### TRY IT
Scan the data for "list" and copy each matching line.
[RECORDS PROVIDED]
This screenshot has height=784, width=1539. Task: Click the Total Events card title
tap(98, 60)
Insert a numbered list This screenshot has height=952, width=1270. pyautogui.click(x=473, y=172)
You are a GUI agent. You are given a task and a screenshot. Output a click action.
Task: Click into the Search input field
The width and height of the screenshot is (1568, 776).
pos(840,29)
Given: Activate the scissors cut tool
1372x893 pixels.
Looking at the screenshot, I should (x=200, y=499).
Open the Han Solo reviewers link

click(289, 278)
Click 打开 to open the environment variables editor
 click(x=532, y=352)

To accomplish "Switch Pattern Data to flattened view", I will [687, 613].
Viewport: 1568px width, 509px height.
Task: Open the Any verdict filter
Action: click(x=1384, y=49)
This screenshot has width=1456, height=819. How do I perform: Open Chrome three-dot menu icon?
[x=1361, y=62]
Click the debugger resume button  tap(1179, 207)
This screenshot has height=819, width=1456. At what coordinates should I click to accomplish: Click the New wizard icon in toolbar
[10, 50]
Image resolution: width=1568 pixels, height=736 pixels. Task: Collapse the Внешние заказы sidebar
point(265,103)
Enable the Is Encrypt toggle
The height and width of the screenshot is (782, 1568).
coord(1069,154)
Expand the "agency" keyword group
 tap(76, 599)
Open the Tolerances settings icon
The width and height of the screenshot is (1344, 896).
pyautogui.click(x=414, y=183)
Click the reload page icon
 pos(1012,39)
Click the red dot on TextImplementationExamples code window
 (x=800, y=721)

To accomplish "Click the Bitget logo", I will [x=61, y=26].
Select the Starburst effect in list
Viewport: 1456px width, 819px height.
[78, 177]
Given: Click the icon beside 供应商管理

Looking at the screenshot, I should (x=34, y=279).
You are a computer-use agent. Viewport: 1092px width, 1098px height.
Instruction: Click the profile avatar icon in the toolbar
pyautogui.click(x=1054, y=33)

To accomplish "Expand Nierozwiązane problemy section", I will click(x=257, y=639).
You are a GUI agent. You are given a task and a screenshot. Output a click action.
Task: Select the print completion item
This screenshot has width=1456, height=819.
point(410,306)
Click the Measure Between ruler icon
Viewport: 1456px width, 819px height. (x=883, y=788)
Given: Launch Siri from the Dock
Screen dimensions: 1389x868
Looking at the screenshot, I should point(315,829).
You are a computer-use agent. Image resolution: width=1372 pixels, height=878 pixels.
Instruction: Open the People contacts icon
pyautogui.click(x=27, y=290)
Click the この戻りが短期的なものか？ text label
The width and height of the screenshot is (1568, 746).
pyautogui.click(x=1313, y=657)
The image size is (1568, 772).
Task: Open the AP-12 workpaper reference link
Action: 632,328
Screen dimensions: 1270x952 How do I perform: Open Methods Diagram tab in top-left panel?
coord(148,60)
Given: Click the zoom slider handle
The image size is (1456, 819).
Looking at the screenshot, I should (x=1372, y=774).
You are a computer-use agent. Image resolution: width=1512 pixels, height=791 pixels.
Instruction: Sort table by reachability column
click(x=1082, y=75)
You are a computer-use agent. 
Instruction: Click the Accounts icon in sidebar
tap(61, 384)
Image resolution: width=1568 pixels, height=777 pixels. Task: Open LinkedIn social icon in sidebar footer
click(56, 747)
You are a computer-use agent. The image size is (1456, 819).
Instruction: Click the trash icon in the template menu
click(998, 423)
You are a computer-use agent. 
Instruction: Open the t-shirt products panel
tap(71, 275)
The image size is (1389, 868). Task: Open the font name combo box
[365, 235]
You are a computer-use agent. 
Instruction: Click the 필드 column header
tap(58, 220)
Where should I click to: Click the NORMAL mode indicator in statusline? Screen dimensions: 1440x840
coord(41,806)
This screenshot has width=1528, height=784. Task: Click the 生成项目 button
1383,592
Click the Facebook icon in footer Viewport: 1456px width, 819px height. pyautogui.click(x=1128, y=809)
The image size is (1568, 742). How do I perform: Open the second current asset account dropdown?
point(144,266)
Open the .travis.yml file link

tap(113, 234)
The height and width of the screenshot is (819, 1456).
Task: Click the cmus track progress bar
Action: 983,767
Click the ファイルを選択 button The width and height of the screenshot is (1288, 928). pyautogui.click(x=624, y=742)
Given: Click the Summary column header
[/RECORDS PROVIDED]
### EXERCISE RESPONSE
Insert a numbered list This screenshot has height=952, width=1270. pyautogui.click(x=473, y=172)
Select the Starburst effect in list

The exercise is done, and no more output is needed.